When a config option is changed remember the entire sitemap will have to be rewritten. We should also add an option in the admin to recreate the entire sitemap just in case something goes wrong.

To do this we will need to update Plugin API like

$result = PLG_collectSitemapItems($type, $uid, $limit);

or add new plugin api that plugins can support which would allow the sitemap plugin to add, update, or delete individual items.

For example right now if a forum post gets added or deleted the entire sitemap needs to get recreated which takes a long time for extremely large sites that may have thousands of posts. This way the sitemap plugin could just scan the sitemap and remove the one that needs deleted or add in the new entry.

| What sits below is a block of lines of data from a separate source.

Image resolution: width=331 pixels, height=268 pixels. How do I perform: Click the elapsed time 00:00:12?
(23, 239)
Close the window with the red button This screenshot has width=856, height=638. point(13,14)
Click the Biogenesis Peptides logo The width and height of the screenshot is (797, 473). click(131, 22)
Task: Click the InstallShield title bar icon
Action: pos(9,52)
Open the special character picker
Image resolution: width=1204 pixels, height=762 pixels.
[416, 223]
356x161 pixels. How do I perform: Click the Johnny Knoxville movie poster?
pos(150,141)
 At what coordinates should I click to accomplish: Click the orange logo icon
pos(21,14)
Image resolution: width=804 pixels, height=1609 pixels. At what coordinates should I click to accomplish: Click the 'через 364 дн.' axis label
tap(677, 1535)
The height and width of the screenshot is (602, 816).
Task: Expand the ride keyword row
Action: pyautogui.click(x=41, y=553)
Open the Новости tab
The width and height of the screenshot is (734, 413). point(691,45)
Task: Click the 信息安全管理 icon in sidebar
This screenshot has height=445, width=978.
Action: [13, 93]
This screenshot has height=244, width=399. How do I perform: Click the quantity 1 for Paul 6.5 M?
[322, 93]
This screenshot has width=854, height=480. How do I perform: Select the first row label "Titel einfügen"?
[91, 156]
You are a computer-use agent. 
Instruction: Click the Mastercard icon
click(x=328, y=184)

Changes would also have to be made to the api like for plugin_itemsaved_foo, plugin_itemdeleted_foo, and XMLSMAP_update

function plugin_itemsaved_xmlsitemap($id, $type, $old_id)
{
    XMLSMAP_update($type);
}

function plugin_itemdeleted_xmlsitemap($id, $type)
{
.....
}

We would also need to pass in a subtype (like the Likes API already does) to support plugins that have more than one item type) along with an id (if it doesn't have it already) and an action variable. Here is an example of what the update API may look like:

function plugin_itemsaved_xmlsitemap($id, $type, $old_id, $sub_type = '')
function plugin_itemdeleted_xmlsitemap($id, $type, $id = '', $sub_type = '')
function  XMLSMAP_update($type, $sub_type = '', $id = '', $action = 0);

This is just a preliminary look at what needs to be done.

mystralkk commented 4 years ago

According to https://www.sitemaps.org/protocol.html , there are no such tags as "subtype" in defining sitemaps. Other than this, I agree with your suggestion.

eSilverStrike commented 4 years ago

I meant the subtype to be part of the Geeklog API functions only. Some plugins could have multiple items of different types and we need away to help plugins identify which type of item we want to update in the Sitemap plugin.

I had this issue when doing the Geeklog Likes System so I included the subtype variable in the likes API functions calls. See PLG_canUserLike for an example. I also added this for topic assignments at the same time. This is still a problem for other Geeklog items like comments and calls in lib-plugin which will need to be fixed in the future.

For example take the Media Gallery. The Media Gallery has 2 different items it stores information about: Albums and Media. With our Geeklog API calls (for example PLG_itemSaved which then calls plugin_itemsaved_sitemap), the type variable would be the plugin name itself “mediagallery” and then we have the id. This id passed could potentially be for either a album or media. If we start adding a sub_type in our functions, we then can allow plugins to differentiate between its own items. For example the media gallery could have sitemap items listed for both albums and media, or likes for both, or comments for both, etc... This is the same logic that is used by the Geeklog likes system and Geeklog topic assignments. At some point we should add this logic in for comments as well and for other plugin API like PLG_getItemInfo.

Most plugins will probably just have a empty sub_type since they only really deal with 1 type of item. But there are a few out their like Media Gallery, the Forum, etc.. that actually have a number of different items. Adding the sub_type now to the updated api calls would make it more future proof as well.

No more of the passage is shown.